**Set task**.
Present the data below as a Markdown table with the columns Row and Line, starting with the line that contains "This screenshot has" and going on through the last line of the data. Skip blank lines and leave the pictures out.

**Supplied entries**.
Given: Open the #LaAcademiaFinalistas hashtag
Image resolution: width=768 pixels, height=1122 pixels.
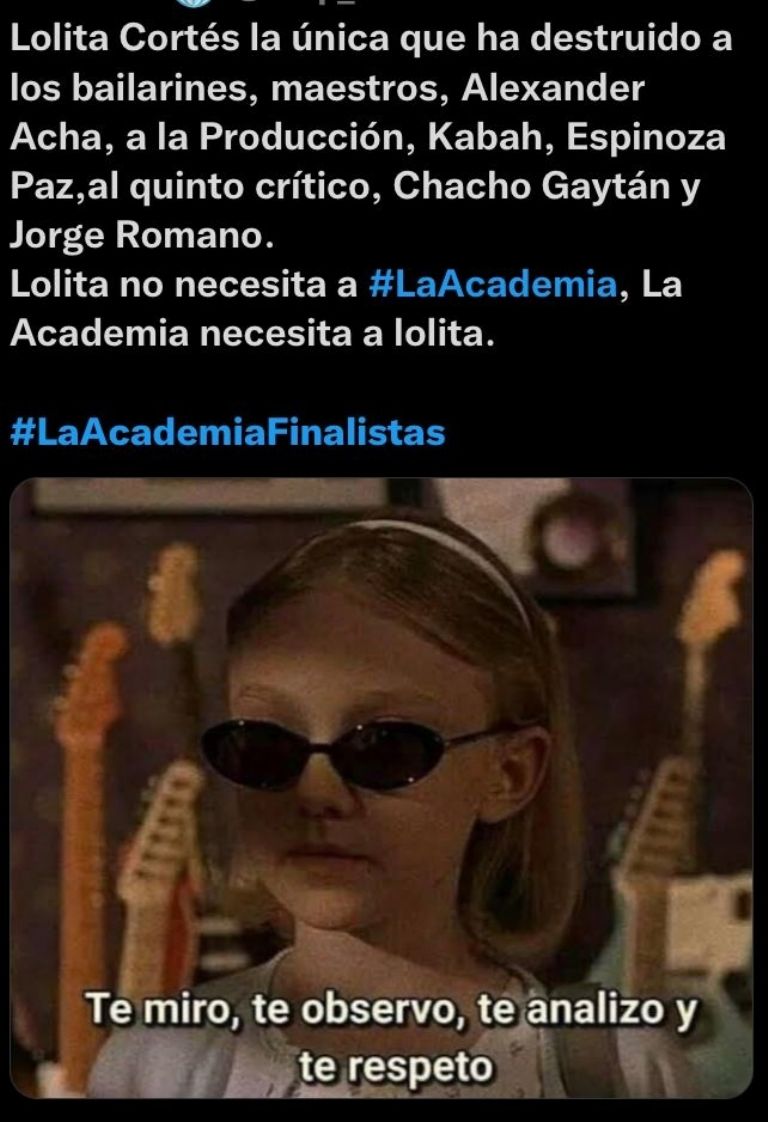Looking at the screenshot, I should pyautogui.click(x=228, y=432).
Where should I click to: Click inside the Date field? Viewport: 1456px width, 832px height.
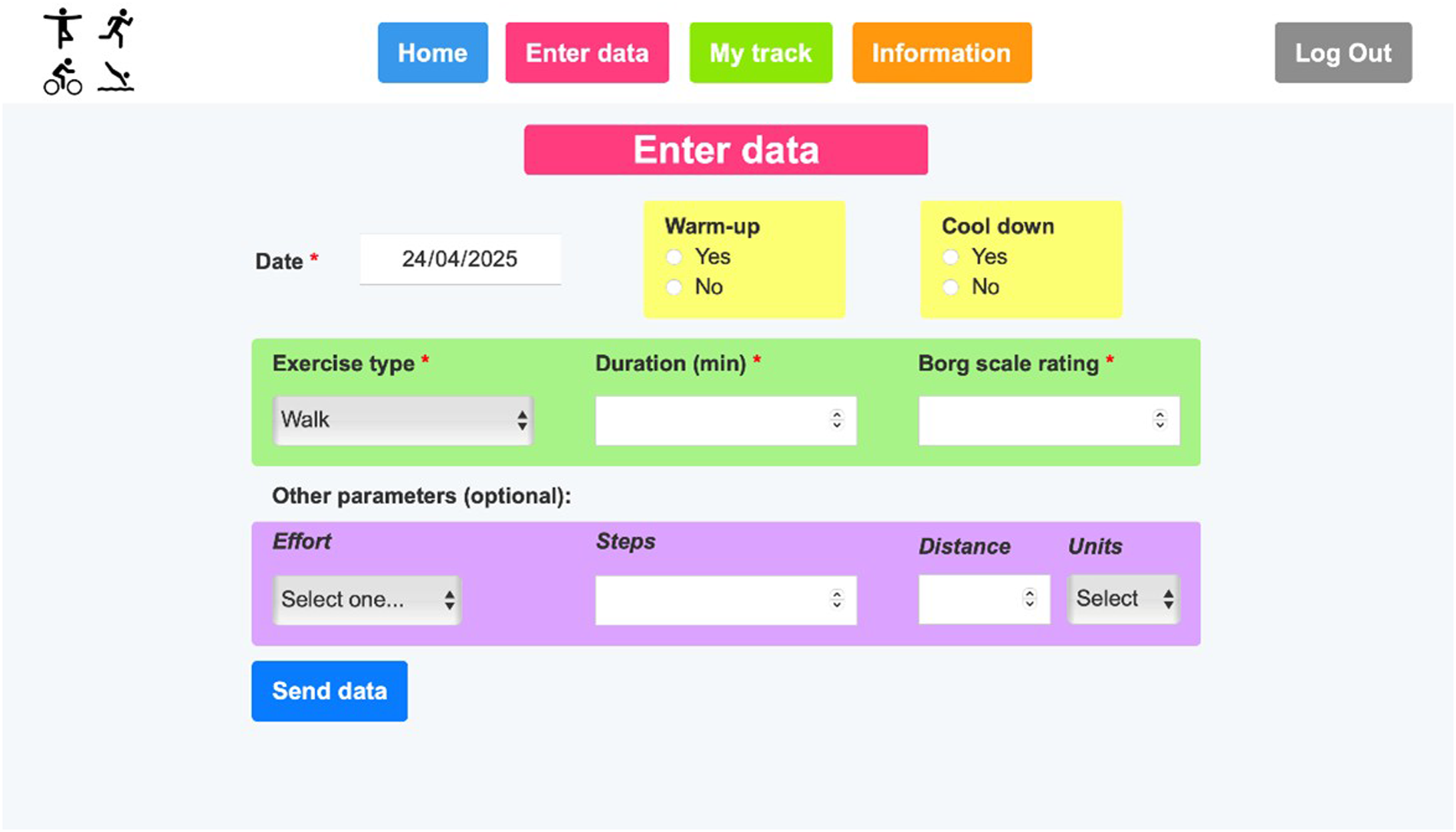460,260
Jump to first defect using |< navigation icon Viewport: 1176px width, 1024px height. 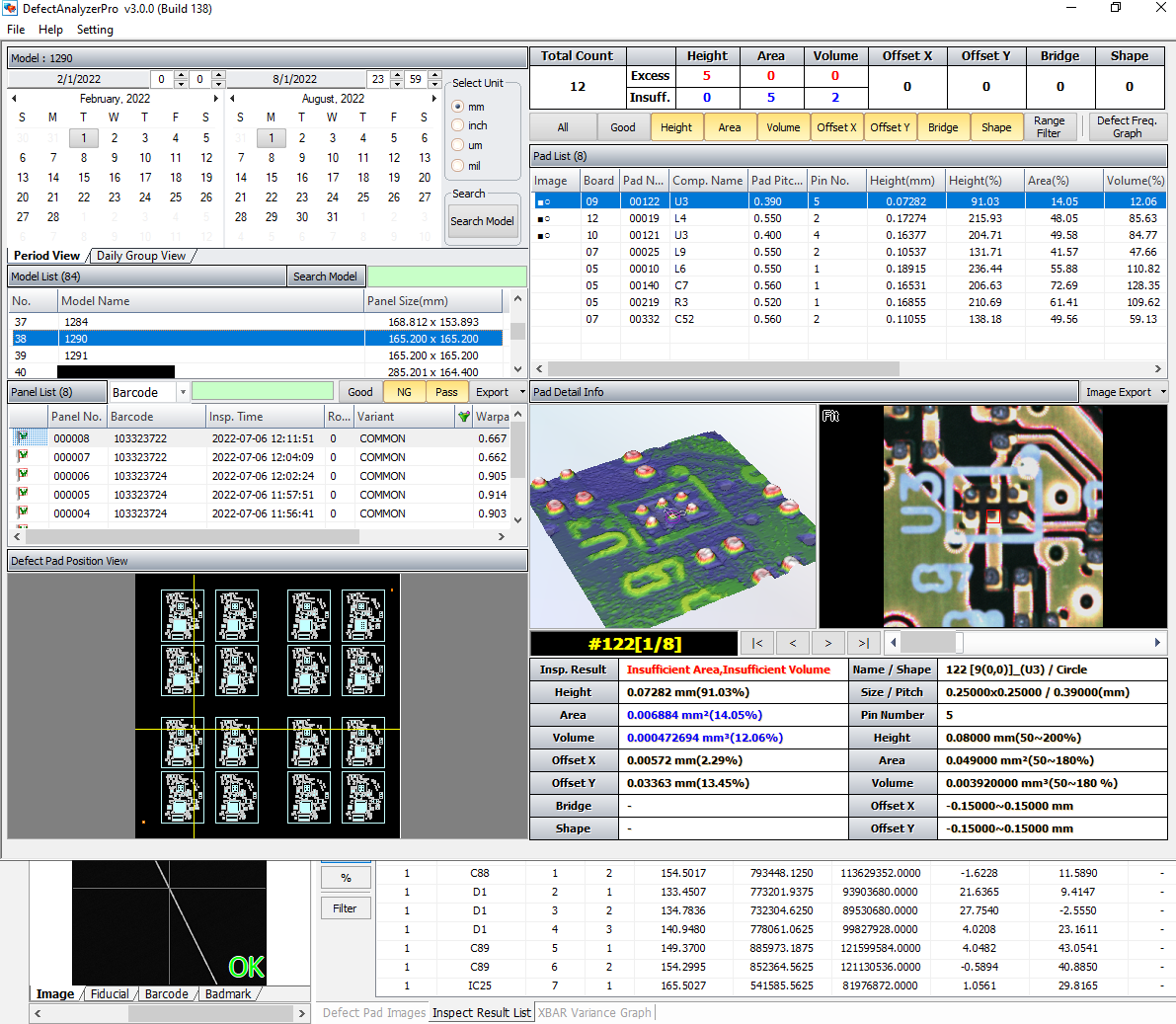tap(759, 643)
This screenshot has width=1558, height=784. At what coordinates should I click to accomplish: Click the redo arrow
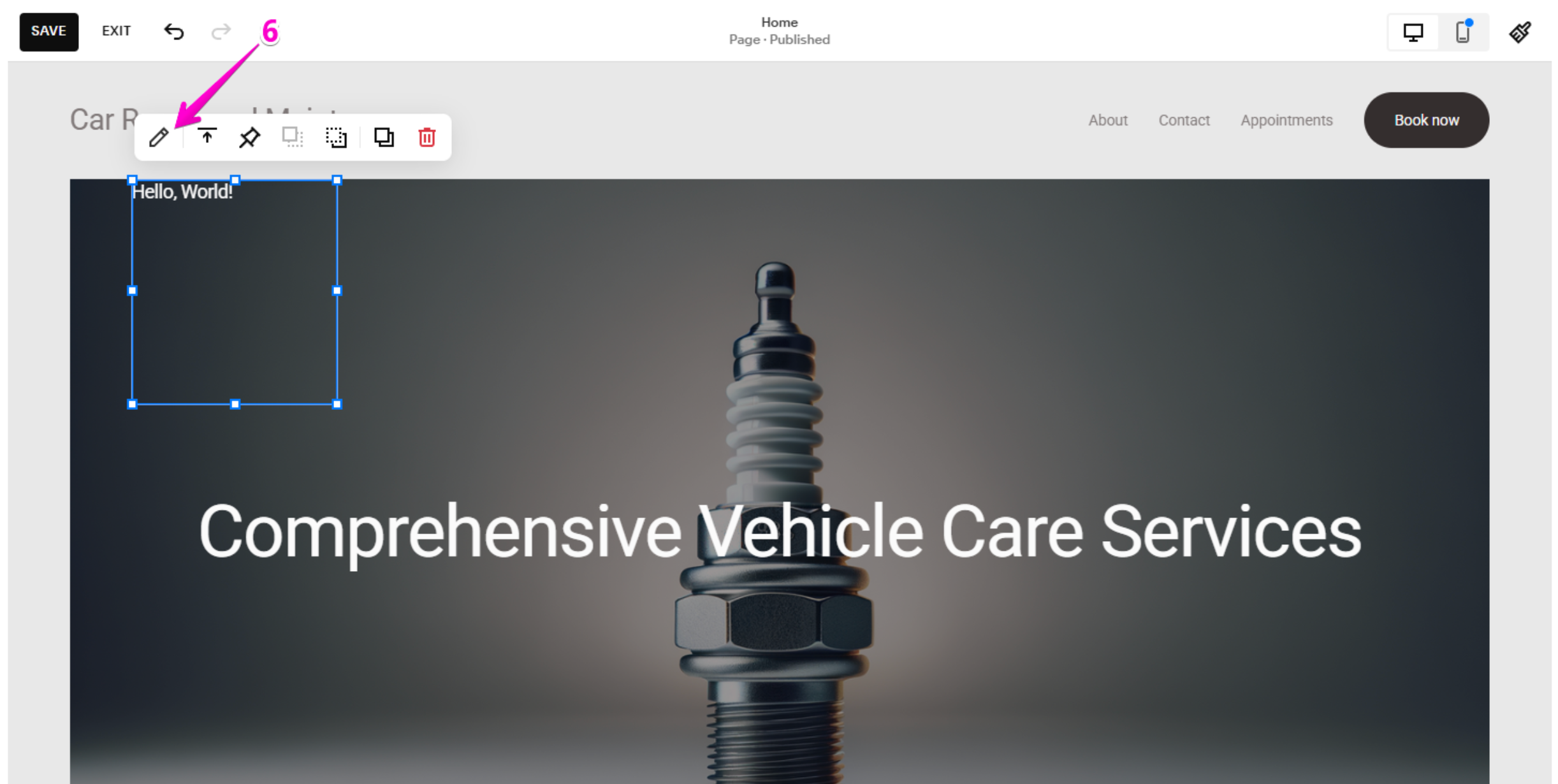(x=221, y=31)
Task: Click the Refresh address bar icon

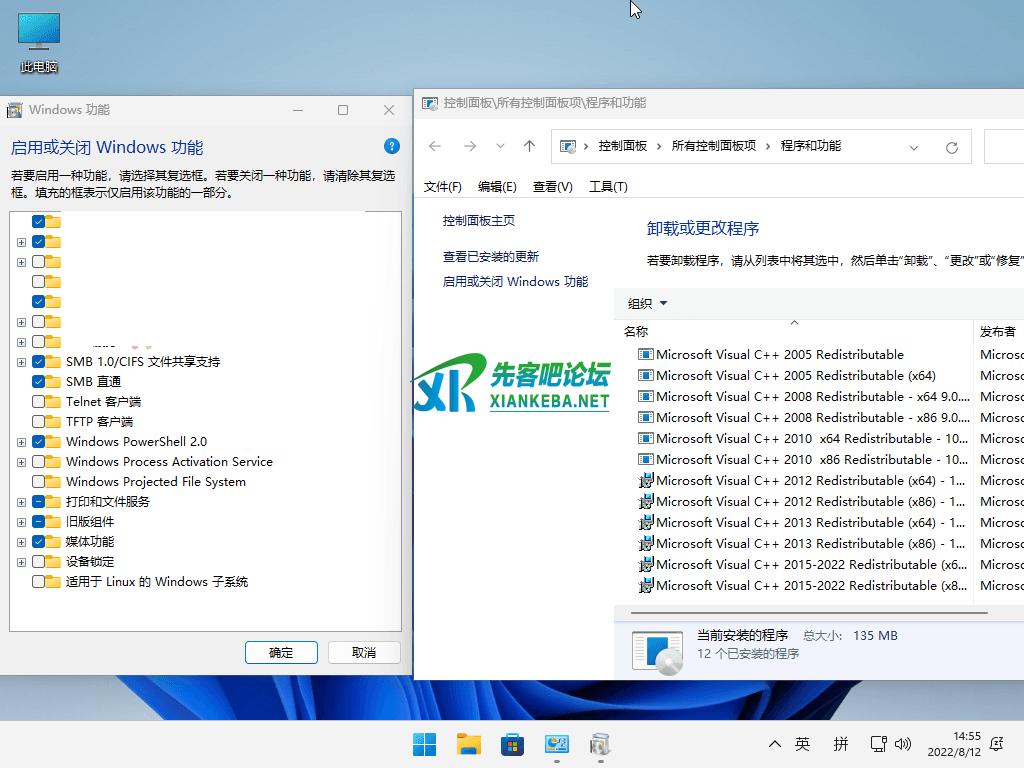Action: (x=951, y=147)
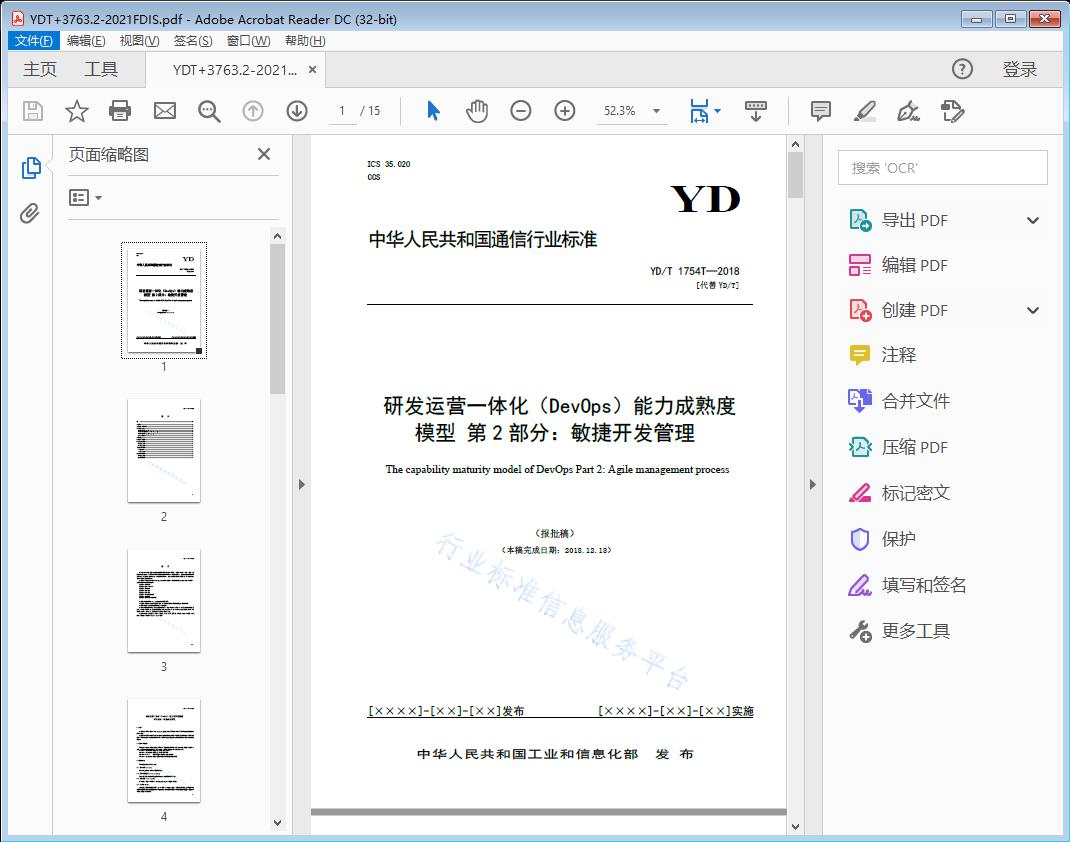Image resolution: width=1070 pixels, height=842 pixels.
Task: Open the comment sticky note tool
Action: pyautogui.click(x=819, y=111)
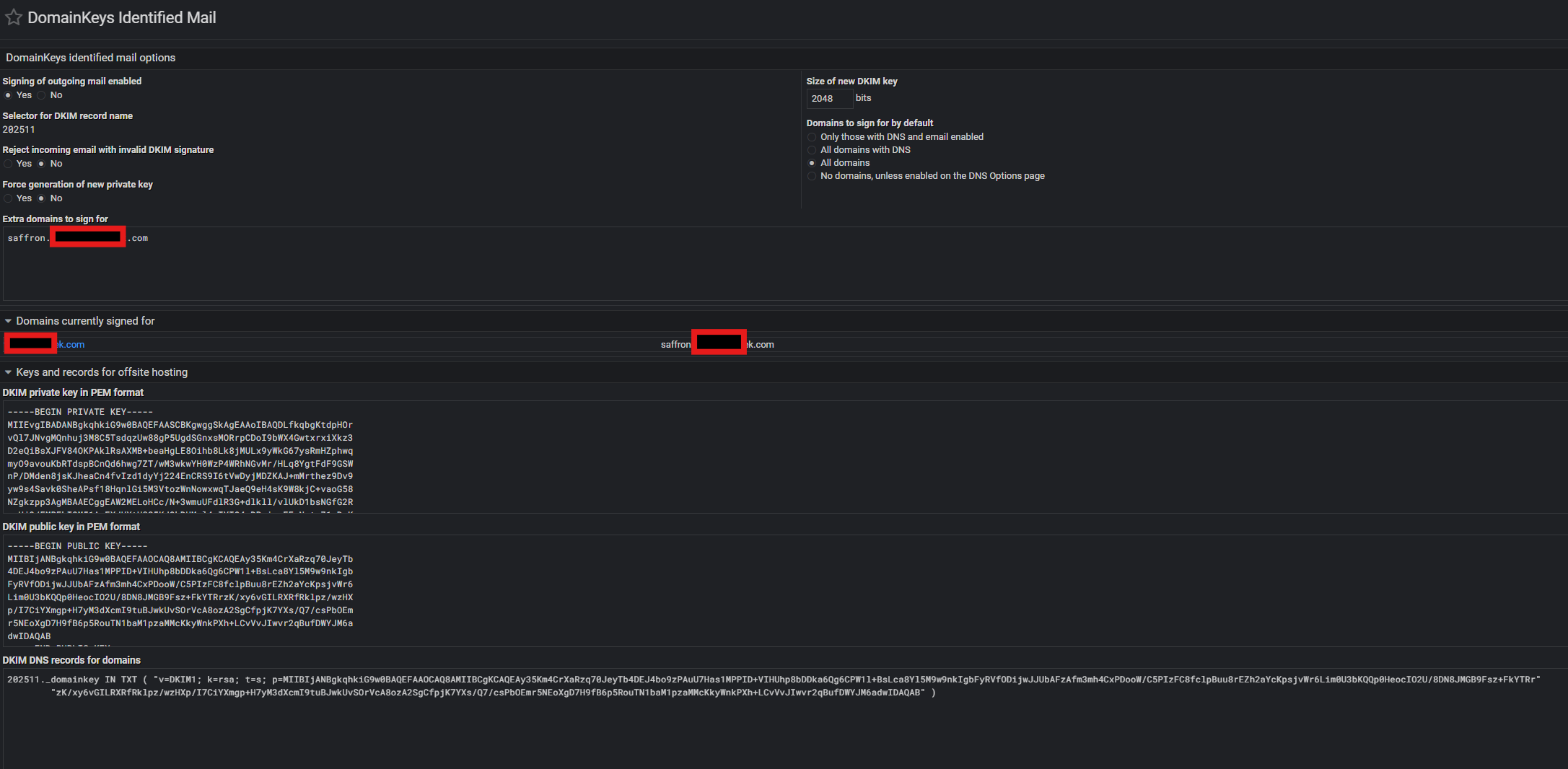Select 'Only those with DNS and email enabled'

click(x=812, y=137)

**Exercise response**.
| Row | Line |
|---|---|
| 1 | This screenshot has width=1558, height=784. At what coordinates should I click to accomplish: Click the redo arrow |
| 2 | (x=221, y=31) |
| 3 | Task: Click the Refresh address bar icon |
| 4 | Action: (x=951, y=147) |
| 5 | Image resolution: width=1070 pixels, height=842 pixels. |
| 6 | Task: Open the comment sticky note tool |
| 7 | Action: pyautogui.click(x=819, y=111) |
| 8 | Select 'Only those with DNS and email enabled' |
| 9 | click(x=812, y=137) |